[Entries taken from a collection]
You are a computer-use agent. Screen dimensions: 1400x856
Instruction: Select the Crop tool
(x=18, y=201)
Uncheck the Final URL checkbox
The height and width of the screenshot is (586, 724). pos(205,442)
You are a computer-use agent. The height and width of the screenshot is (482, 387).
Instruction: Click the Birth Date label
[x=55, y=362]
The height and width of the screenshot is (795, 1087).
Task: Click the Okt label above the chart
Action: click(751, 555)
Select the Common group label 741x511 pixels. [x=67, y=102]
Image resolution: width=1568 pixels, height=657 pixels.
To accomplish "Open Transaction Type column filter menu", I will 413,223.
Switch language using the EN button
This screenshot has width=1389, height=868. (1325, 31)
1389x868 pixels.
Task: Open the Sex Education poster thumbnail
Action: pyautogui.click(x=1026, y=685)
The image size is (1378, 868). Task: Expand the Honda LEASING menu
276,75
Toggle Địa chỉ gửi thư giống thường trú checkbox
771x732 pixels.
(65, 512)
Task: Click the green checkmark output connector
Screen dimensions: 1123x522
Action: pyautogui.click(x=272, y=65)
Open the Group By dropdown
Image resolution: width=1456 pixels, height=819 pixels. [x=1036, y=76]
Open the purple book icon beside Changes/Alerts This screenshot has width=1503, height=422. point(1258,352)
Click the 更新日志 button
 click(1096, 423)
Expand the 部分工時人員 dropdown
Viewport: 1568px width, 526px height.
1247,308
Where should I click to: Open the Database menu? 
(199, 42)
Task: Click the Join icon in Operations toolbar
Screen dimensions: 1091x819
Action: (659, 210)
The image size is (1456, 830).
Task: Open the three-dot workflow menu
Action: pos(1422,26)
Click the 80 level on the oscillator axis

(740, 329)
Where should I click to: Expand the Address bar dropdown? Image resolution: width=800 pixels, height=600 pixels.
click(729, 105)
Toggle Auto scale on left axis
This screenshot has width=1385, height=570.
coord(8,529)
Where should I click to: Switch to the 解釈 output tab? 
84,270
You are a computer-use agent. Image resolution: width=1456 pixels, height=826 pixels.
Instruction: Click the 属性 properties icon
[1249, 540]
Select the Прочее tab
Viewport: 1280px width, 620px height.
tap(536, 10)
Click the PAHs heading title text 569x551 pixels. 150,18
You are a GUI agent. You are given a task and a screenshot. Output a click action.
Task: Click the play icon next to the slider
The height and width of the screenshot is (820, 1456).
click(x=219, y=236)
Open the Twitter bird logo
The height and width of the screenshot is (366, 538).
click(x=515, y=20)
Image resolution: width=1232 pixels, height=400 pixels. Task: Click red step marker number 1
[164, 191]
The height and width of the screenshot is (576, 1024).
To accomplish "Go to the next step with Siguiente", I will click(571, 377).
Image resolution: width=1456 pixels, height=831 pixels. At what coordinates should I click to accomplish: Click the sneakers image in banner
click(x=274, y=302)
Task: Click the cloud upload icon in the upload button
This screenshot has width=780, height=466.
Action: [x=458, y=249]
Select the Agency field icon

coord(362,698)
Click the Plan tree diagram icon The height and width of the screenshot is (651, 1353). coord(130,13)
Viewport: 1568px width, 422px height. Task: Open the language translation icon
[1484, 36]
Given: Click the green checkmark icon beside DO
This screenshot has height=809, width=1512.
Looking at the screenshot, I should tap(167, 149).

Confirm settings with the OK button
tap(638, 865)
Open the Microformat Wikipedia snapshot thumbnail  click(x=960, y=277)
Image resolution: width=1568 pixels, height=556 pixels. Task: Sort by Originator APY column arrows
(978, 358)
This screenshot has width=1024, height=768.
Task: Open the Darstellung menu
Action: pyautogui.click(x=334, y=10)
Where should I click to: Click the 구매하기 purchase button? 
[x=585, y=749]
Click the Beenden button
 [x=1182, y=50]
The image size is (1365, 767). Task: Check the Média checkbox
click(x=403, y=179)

**Exercise goal**
Gather every line of the items above that contains the word "computer". Case matters.

**Final answer**
You are a computer-use agent. Screen dimensions: 1400x856
You are a computer-use agent. The height and width of the screenshot is (482, 387).
You are a computer-use agent. Image resolution: width=1456 pixels, height=826 pixels.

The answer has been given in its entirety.